I have been running simulations of 254 SPC/E water molecules using the OPLS
force field.  As Nilesh mentioned earlier today, I am using the NPT
ensemble.  I am setting the reference pressure at 1 bar, but when I do a
sequence of minimization, equilibration, and dynamics steps, and then
finally use g_energy to determine the average pressure, I find an average
pressure of ~2 bar, rather than 1 bar.  

Earlier today, Justin pointed out that this probably means that the system
has not been equilibrated long enough, so I did another run with longer
equilibration.  However, I get a similar, puzzling result of ~2 bar.
Finally, I tried changing the temperature and pressure coupling methods;
this time, I get a seemingly more reasonable result for average pressure,
but, as I will describe below and in my PDF file, still somewhat puzzling to
me (I am new to the field of molecular dynamics).

If you have time, could you please look at my PDF file at
http://www.andrew.cmu.edu/user/adeyoung/may13.pdf that summarizes what I
have tried?  In case it is helpful, also, here is a text description of what
I have tried:

(i) T coupling = v-rescale; P coupling = parrinello-rahman.  Reference
pressure = 1 bar.  1 ns equilibration; 2 ns dynamics.  Gromacs tells me that
the average pressure is ~2.77 bar, but when I use g_energy to extract
pressure as a function of time to an xvg list and then use software such as
Mathematica or Matlab to compute the mean of the list, I find that the
average pressure is ~1.24 bar.

(ii) Use the same parameters as before, except equilibrate for 5 ns instead
of 1 ns.  Gromacs says that the average pressure is ~2.82 bar, but when I
extract the pressure data and compute the mean of the list, I find that the
average pressure is ~6.81 bar.

(iii) Use the same parameters as in (ii), except use berendsen temperature
coupling and berendsen pressure coupling.  Gromacs says that the average
pressure is ~1.00 bar, but when I extract the pressure data and compute the
mean of the list, I find that the average pressure is ~3.19 bar.

In my PDF file at http://www.andrew.cmu.edu/user/adeyoung/may13.pdf, I have
plotted pressure vs time for the dynamics runs of (i), (ii), and (iii), and
these plots show VERY large magnitude oscillations.

If you have time, I have three questions about these results:

(1) Does it seem reasonable that I obtain an average pressure closer to my
reference pressure (1 bar) when I use berendsen temperature coupling and
berendsen pressure coupling -- instead of v-rescale temperature coupling and
parrinello-rahman pressure coupling?

(2) When I use g_energy to extract pressure vs time, and then compute the
mean of the list of pressures, why is my answer so different from Gromacs'
"black box" calculation (that is, using g_energy to have Gromacs simply
print the average pressure over the dynamics run) of the average pressure?  

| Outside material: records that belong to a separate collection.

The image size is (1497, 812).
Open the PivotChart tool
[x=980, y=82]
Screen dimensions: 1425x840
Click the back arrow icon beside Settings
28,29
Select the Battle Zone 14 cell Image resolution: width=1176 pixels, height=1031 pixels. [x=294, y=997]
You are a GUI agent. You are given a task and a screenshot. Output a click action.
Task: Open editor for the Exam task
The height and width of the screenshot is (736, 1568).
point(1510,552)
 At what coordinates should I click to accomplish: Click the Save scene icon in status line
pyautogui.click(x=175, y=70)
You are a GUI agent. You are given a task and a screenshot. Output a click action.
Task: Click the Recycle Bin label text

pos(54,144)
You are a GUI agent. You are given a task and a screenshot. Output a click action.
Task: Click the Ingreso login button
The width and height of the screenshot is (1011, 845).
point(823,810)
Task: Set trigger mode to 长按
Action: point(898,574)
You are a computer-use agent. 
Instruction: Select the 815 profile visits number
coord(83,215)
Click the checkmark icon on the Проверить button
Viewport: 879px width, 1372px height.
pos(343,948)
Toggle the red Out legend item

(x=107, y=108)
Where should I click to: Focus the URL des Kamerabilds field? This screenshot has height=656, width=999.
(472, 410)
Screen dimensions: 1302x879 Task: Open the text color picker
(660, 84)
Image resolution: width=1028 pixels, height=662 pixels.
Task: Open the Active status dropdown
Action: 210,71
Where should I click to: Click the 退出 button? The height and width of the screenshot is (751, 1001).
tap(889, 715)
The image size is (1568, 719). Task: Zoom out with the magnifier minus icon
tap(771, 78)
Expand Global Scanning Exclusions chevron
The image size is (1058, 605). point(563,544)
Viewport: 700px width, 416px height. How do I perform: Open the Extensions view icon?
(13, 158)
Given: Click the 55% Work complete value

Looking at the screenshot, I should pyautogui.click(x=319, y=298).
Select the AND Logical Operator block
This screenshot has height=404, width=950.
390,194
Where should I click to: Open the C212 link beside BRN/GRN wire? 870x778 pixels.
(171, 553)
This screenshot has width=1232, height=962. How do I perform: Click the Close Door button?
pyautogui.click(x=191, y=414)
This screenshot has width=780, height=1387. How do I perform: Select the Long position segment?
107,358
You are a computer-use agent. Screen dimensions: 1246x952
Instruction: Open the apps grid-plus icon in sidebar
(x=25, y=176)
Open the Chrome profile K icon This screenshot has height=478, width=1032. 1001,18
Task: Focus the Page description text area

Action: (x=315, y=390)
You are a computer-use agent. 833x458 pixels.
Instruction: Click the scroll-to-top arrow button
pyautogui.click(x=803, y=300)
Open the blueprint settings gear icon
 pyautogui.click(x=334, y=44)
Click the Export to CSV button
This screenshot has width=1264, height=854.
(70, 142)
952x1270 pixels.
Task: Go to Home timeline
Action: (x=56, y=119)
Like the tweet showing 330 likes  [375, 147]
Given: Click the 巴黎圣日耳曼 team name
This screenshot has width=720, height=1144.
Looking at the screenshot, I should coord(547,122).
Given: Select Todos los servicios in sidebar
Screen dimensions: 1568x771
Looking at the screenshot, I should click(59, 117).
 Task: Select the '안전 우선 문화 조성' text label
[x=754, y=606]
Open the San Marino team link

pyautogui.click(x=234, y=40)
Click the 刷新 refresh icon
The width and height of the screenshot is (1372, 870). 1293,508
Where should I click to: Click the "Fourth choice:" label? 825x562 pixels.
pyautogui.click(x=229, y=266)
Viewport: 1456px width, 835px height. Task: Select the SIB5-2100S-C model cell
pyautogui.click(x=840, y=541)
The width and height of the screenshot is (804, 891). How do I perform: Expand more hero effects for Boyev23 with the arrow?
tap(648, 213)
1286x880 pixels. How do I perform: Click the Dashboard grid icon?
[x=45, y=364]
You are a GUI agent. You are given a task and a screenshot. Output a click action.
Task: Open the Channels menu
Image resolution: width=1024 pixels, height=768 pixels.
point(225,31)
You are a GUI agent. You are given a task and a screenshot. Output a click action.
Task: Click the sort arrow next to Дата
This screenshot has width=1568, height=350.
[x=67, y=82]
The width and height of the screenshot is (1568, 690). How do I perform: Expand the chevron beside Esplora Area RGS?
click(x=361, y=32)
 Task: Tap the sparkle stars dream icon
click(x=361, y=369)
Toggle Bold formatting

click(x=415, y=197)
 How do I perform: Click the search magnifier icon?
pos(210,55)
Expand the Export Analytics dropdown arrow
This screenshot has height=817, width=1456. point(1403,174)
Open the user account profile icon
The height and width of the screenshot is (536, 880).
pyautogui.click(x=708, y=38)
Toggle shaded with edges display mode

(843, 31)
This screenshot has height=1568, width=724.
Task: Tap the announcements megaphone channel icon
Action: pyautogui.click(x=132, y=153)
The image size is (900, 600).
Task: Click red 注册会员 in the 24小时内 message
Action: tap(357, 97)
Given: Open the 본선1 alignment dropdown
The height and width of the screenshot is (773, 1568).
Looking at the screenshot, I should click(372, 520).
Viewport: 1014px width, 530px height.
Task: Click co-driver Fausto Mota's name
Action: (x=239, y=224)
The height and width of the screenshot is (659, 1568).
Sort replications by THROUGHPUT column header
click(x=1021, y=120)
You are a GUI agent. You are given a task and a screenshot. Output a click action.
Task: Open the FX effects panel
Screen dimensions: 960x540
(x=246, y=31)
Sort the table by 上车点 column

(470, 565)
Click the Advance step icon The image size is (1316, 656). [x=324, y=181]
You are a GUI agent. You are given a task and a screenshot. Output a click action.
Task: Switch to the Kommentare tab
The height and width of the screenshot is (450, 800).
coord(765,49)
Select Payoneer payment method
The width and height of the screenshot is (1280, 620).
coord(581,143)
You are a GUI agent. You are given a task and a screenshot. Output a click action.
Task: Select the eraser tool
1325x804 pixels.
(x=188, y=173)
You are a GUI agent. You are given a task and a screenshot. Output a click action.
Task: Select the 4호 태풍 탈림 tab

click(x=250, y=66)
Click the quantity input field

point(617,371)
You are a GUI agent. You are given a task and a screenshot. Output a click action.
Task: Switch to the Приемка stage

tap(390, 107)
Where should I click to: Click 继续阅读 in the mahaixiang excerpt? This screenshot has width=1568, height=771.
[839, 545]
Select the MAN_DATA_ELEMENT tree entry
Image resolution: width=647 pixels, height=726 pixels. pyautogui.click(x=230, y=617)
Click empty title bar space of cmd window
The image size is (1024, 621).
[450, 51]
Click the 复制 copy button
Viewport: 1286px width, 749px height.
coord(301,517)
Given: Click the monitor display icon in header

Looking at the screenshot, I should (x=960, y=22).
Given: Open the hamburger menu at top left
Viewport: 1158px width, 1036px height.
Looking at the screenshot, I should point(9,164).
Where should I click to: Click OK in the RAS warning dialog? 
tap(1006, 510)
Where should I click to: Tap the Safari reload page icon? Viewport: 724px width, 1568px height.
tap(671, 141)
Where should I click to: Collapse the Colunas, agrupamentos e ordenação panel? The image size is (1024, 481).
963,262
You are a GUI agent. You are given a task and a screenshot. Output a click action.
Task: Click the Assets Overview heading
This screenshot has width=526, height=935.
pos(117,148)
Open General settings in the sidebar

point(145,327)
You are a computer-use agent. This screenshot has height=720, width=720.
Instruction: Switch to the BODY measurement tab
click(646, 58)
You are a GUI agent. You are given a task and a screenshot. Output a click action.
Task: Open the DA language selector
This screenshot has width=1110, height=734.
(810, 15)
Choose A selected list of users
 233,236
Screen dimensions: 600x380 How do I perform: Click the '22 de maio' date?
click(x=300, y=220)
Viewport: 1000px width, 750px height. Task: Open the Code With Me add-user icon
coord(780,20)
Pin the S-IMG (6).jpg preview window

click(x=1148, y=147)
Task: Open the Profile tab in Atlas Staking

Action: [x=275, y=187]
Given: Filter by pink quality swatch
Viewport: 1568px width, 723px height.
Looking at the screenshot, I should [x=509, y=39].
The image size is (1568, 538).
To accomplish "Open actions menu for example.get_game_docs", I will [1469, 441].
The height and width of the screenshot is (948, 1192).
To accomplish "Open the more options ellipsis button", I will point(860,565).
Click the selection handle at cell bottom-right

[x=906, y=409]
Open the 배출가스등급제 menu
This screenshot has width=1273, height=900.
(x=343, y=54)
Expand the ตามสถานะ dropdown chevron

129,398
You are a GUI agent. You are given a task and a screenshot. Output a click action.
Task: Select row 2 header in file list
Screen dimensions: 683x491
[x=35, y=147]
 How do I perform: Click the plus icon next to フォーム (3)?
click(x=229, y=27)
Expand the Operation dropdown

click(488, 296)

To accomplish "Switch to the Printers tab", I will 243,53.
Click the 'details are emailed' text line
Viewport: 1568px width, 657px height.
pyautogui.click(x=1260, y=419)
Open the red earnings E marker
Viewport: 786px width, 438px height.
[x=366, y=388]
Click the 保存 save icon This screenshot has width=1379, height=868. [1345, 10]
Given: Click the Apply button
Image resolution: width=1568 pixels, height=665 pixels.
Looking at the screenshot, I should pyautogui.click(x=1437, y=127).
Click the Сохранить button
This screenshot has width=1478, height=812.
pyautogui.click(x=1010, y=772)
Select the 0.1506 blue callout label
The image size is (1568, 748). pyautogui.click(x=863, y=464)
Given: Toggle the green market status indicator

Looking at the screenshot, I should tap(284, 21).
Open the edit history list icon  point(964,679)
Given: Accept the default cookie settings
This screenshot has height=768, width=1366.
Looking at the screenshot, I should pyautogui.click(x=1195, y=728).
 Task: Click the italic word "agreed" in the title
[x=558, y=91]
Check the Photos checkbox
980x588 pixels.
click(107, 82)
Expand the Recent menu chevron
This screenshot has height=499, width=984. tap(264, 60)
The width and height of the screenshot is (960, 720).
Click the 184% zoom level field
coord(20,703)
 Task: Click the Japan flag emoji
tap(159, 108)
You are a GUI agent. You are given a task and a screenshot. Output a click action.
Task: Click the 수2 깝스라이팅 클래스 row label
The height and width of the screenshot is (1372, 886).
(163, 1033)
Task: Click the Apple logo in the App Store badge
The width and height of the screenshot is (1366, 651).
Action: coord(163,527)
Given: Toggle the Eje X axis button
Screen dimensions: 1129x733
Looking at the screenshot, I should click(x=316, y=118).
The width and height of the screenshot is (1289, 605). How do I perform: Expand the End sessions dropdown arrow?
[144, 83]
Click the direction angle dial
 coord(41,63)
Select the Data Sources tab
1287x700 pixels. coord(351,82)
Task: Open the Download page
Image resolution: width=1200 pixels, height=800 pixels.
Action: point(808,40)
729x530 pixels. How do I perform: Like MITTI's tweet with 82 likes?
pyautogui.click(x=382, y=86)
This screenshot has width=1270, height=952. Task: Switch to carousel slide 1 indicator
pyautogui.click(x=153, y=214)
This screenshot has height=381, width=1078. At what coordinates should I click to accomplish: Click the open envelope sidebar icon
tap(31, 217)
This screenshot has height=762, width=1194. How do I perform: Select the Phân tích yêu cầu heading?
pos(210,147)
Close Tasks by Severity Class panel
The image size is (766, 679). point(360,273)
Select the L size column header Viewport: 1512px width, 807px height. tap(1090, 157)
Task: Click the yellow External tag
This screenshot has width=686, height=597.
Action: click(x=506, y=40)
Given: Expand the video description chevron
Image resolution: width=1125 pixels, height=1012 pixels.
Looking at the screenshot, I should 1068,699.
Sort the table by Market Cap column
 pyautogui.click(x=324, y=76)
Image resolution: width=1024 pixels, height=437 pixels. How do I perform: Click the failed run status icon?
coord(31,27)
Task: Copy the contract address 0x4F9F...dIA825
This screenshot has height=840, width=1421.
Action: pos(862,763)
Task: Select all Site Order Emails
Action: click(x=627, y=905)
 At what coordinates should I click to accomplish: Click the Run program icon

For all of my runs, I am using a step size of 1 fs (=0.001 ps).  However,
when I extract the pressures (using the default settings), I get a pressure
value for every 0.1 ps, not 0.001 ps.  Could it be that the difference in
average pressures is due to the fact that "under the hood" Gromacs is using
the pressure data at every step (0.001 ps), instead of every 0.1 ps?  But,
even if this is true, I still wouldn't necessarily expect such a big
disagreement between the two calculations.

(3) When I plot pressure vs time (as I have done in my PDF file), why is
there such a large magnitude of pressure fluctuation?  For example, in my
runs, the maximum pressure is on the order of 3000 bar, whereas the minimum
pressure is on the order of -3000 bar.  These pressures are unreasonably
large in magnitude (despite the fact that the average pressure nevertheless
turns out to be of the correct order of magnitude in the long run).  Is this
true?  Also, is "negative pressure" unphysical?  Or, does "negative
pressure" correspond to "compression" and "positive pressure" corresponds to
"expansion," or something like this?

Thank you very much for your time.  I truly appreciate it.

Sincerely,

Andrew DeYoung
Carnegie Mellon University